(5)俺たちの明日は・・・・・・・どっちだ?
【空間創作時空収納空間】という魔術の発動準備を始めるマコトに、そういえば脱線していたなと苦笑しながら話を戻す俺。
「大きく脱線してしまったが、話を戻すぞ、マコト。」
「うん?なんの話だっけ?・・・・・ああ、最初はみんなに、【アイテムボックス】を付与できるかどうかだったね。」
「そうそう。その話だ。で、できるのか?さっきの話じゃないが、これができる魔術師なんて、本当に1国に1人いればいい方じゃないのか?」
「まあ、そうだね。特にこの世界の住民で、【空間創作時空収納空間】を使える人なんて、ほとんどいないんじゃないかな?そして、他人に付与できる人なんて、現状ではボクとヒカリちゃんくらいだと思うし、ヒカリちゃんはたぶん、一緒にいるコトリちゃんに【アイテムボックス】を付与しちゃうだろうからね。
だからボクも、知り合いになら別にいいかなって思っている。
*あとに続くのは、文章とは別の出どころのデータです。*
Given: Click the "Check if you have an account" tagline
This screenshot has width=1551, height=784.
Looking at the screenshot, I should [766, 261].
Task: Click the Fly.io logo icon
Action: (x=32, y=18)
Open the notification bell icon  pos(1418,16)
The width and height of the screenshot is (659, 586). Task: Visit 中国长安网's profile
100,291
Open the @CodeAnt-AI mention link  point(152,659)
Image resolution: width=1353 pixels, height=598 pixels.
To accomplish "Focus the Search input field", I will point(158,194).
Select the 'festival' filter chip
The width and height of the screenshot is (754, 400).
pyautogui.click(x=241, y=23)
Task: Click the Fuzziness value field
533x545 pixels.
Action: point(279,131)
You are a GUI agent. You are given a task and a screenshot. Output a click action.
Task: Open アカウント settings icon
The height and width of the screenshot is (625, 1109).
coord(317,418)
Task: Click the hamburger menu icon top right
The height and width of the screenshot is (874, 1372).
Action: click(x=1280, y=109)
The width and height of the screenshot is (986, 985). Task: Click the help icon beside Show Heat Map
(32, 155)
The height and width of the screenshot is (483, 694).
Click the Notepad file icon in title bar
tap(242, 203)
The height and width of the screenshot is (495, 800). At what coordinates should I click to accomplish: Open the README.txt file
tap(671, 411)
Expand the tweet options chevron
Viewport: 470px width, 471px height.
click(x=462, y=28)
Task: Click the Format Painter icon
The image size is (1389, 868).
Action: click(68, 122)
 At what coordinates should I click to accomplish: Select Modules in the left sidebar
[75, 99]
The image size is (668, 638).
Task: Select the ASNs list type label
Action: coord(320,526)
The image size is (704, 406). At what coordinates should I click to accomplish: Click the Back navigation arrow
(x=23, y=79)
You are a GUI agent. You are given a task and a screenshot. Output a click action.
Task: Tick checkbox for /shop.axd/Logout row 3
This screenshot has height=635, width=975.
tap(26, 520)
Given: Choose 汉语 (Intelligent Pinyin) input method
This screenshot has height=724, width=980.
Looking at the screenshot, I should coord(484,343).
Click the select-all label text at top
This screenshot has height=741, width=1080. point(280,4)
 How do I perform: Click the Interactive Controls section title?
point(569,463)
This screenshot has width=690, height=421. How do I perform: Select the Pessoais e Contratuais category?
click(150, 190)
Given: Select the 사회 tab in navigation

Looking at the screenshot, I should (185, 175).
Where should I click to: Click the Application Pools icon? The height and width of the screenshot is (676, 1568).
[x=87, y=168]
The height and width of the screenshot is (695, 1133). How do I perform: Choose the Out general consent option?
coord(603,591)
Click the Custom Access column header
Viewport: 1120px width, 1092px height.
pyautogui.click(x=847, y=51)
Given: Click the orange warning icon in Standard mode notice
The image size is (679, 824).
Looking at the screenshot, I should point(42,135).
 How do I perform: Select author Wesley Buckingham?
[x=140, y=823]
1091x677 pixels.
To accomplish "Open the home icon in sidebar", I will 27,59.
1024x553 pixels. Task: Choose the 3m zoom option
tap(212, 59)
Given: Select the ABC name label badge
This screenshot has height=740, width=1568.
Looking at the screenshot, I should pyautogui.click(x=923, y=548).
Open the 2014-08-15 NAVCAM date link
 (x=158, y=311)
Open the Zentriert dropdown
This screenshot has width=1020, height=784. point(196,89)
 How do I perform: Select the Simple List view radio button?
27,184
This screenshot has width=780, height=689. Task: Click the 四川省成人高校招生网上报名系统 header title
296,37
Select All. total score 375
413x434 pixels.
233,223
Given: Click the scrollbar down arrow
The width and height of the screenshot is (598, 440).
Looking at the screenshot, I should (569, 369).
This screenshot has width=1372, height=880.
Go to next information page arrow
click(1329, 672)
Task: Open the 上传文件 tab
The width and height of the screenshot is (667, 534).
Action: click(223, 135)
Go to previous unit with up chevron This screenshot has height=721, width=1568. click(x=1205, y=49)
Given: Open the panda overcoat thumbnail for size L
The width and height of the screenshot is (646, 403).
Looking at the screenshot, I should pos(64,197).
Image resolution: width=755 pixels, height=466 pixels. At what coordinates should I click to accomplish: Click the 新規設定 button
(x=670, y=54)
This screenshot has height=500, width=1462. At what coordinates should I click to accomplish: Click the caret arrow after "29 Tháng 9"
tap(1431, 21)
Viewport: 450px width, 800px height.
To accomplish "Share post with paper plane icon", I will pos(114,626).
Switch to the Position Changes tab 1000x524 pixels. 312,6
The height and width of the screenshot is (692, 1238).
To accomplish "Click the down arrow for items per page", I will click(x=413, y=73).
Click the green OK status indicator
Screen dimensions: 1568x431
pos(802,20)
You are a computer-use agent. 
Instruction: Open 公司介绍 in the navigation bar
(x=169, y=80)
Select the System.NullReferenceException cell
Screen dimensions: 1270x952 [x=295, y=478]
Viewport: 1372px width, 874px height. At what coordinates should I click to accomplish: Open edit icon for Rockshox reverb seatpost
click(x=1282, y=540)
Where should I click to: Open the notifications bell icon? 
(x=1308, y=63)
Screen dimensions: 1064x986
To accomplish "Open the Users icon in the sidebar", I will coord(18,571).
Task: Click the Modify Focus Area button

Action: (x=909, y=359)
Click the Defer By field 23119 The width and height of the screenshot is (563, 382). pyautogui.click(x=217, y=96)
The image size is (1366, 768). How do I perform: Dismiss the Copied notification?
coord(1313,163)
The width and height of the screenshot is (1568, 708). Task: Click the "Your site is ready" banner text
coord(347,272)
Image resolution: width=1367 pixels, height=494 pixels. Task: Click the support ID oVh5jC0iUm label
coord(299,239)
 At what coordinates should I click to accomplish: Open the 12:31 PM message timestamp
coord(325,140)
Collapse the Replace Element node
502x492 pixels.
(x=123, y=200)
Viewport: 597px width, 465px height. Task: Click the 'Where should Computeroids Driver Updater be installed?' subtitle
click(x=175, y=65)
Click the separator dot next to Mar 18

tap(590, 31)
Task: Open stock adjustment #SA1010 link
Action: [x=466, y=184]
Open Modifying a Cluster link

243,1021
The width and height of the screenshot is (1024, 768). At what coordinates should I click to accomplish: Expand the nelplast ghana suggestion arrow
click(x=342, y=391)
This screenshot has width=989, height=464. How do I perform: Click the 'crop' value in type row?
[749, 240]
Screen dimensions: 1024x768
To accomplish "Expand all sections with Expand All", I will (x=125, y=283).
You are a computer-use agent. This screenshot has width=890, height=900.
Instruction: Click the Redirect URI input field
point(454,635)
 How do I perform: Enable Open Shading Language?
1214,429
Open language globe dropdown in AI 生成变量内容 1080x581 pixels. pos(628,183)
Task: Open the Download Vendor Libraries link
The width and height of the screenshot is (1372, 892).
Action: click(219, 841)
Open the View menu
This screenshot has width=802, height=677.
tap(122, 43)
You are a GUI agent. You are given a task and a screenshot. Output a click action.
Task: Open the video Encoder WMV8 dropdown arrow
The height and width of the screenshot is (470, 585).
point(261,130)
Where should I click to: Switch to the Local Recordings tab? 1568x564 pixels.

」
どうもマコトは、ヒカリちゃんの動向を気にしていたらしい。
その上で、ヒカリちゃんと一緒に行動しているだろうコトリちゃんには、たぶん【アイテムボックス】を付与するだろうと思い返し、それならばマコトと親しくしている人になら、付与してしまっても構わないと結論付けたみたいだ。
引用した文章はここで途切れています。